----- Information -----

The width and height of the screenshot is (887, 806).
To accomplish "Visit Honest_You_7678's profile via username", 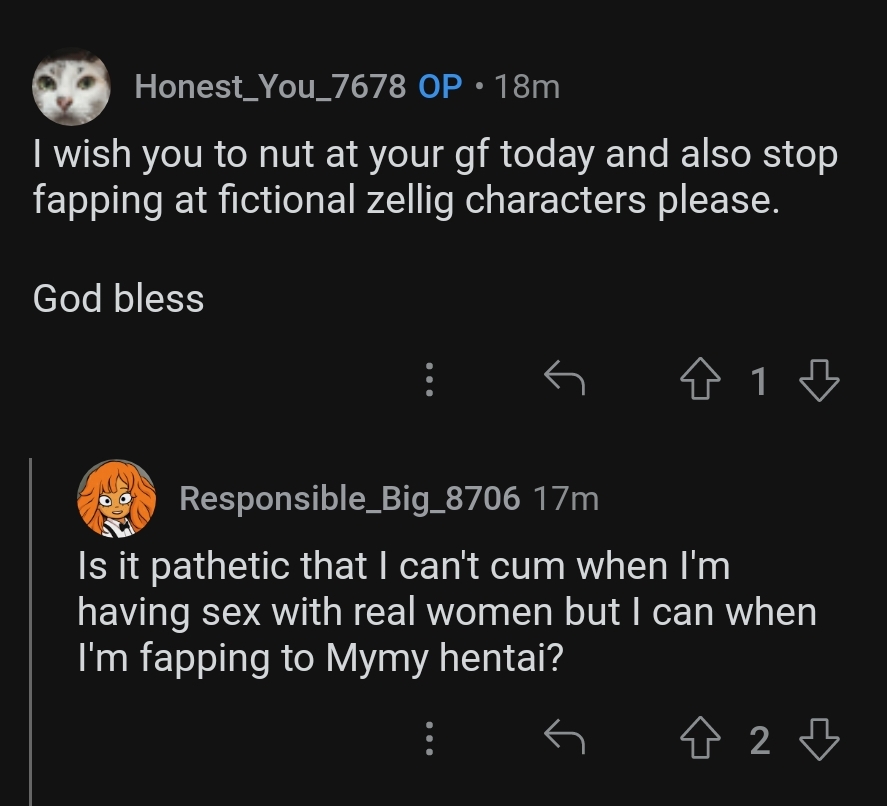I will click(x=270, y=87).
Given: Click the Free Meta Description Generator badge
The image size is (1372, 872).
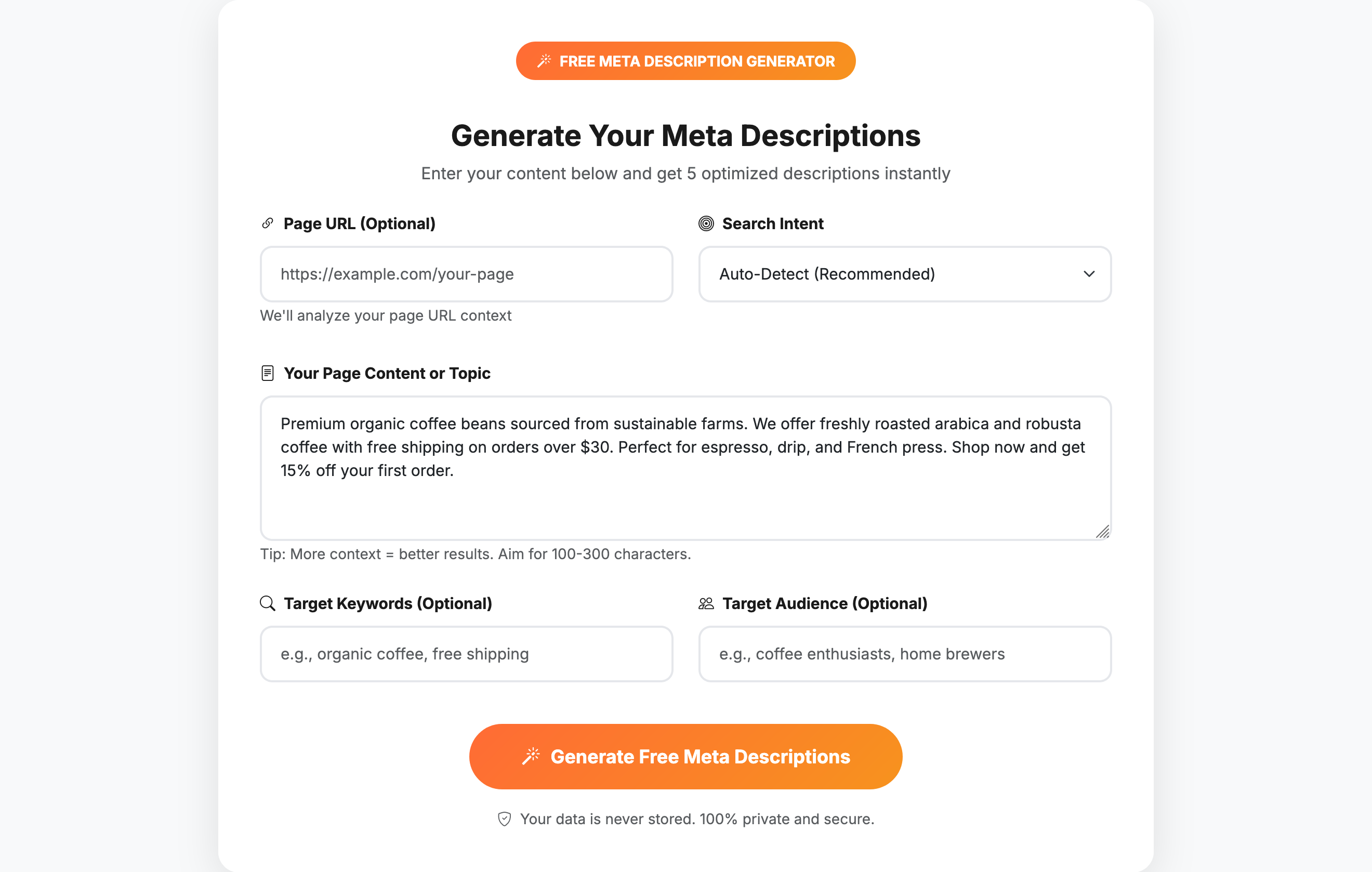Looking at the screenshot, I should pos(686,60).
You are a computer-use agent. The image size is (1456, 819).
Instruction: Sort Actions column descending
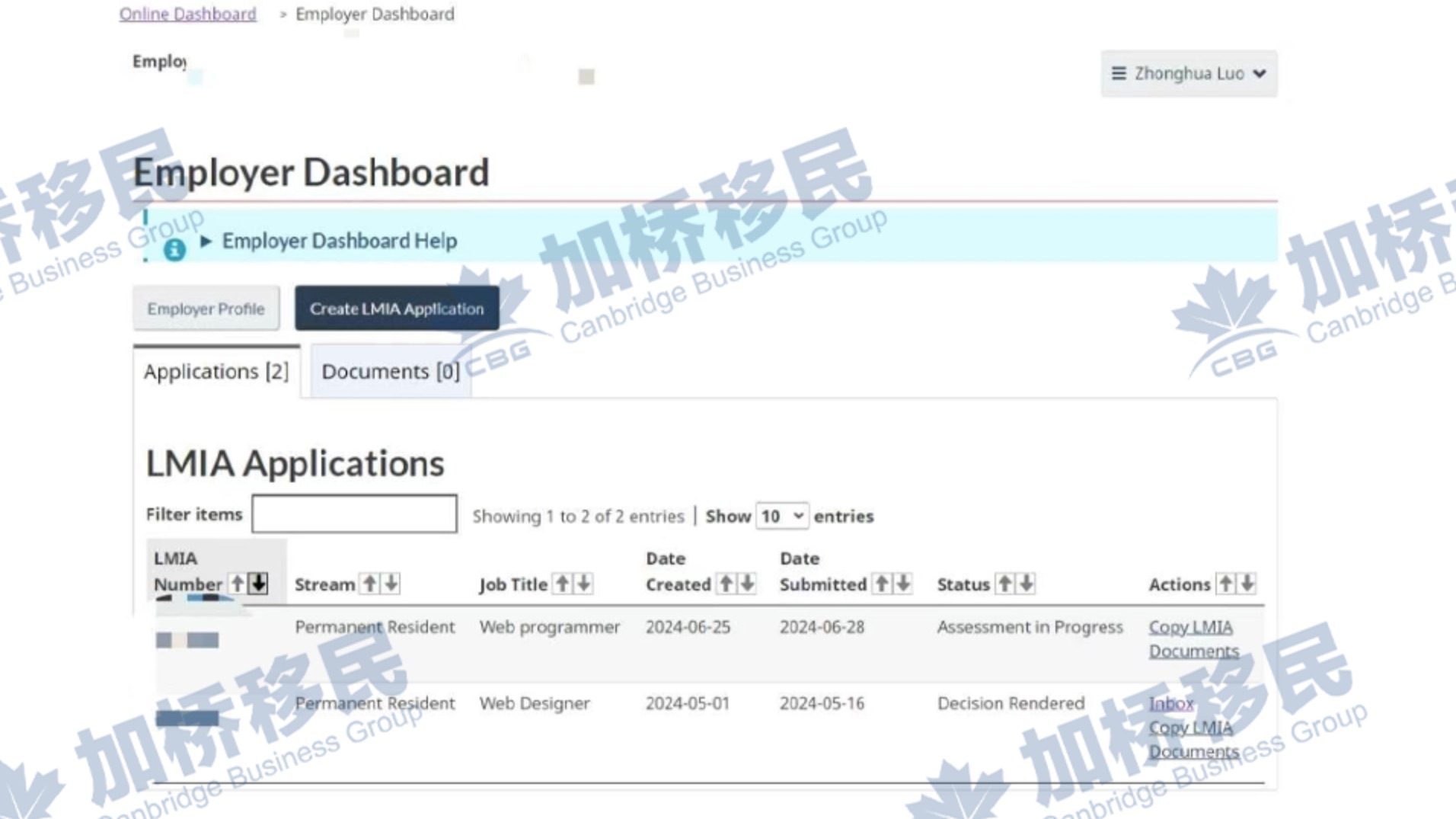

-----

* **Work item**: Please output an exact repetition of the lines from the line containing "Given: Click the" to the end of the records, both included, with no pictures and no additional text.

* **Exercise result**:
Given: Click the Free Meta Description Generator badge
The image size is (1372, 872).
Looking at the screenshot, I should pos(686,60).
You are a computer-use agent. The image size is (1456, 819).
Instruction: Sort Actions column descending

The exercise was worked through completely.